*** Given information ***

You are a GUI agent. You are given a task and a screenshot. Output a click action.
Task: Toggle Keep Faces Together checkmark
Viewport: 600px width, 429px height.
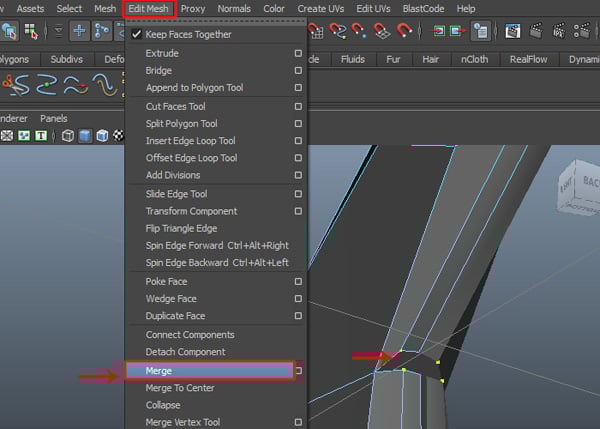(137, 34)
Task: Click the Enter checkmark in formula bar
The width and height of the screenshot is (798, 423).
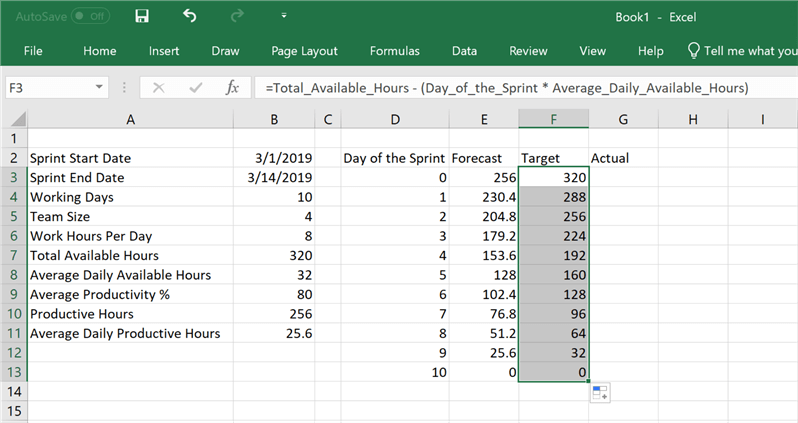Action: pyautogui.click(x=196, y=88)
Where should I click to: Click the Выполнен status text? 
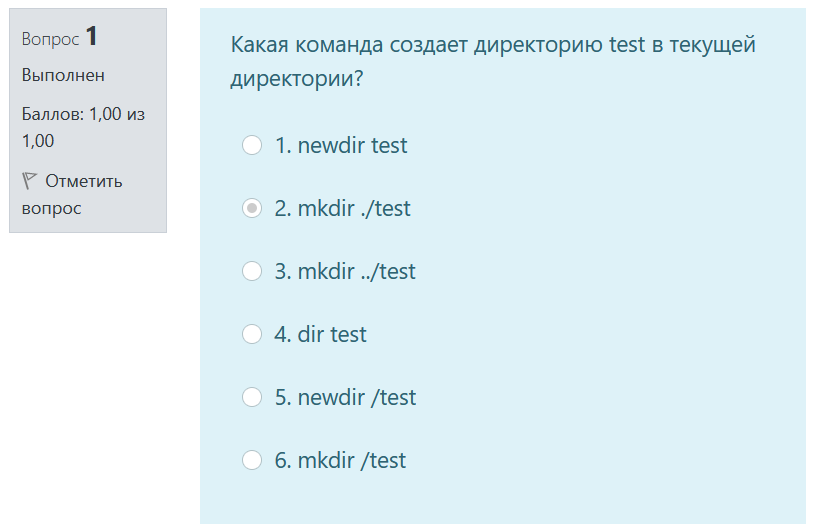click(63, 75)
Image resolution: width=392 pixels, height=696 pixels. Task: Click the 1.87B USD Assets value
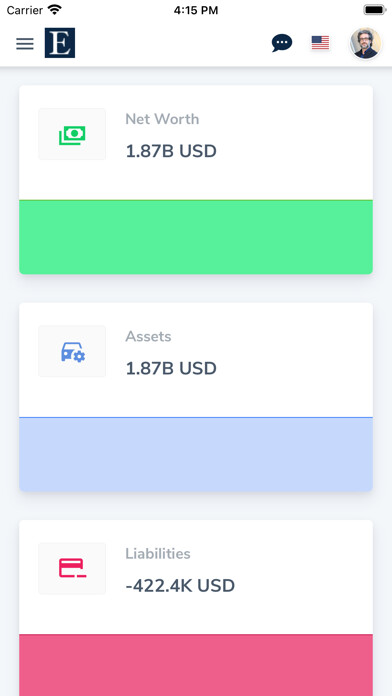tap(171, 368)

*** End of Given information ***

- [What is expected] Transcribe each entry precisely as given, leaving the pictures out.

- [Response]
You are a GUI agent. You are given a task and a screenshot. Output a click action.
Task: Toggle Keep Faces Together checkmark
Viewport: 600px width, 429px height.
(137, 34)
Task: Click the Enter checkmark in formula bar
The width and height of the screenshot is (798, 423).
Action: pyautogui.click(x=196, y=88)
Where should I click to: Click the Выполнен status text? 
click(63, 75)
Image resolution: width=392 pixels, height=696 pixels. Task: Click the 1.87B USD Assets value
tap(171, 368)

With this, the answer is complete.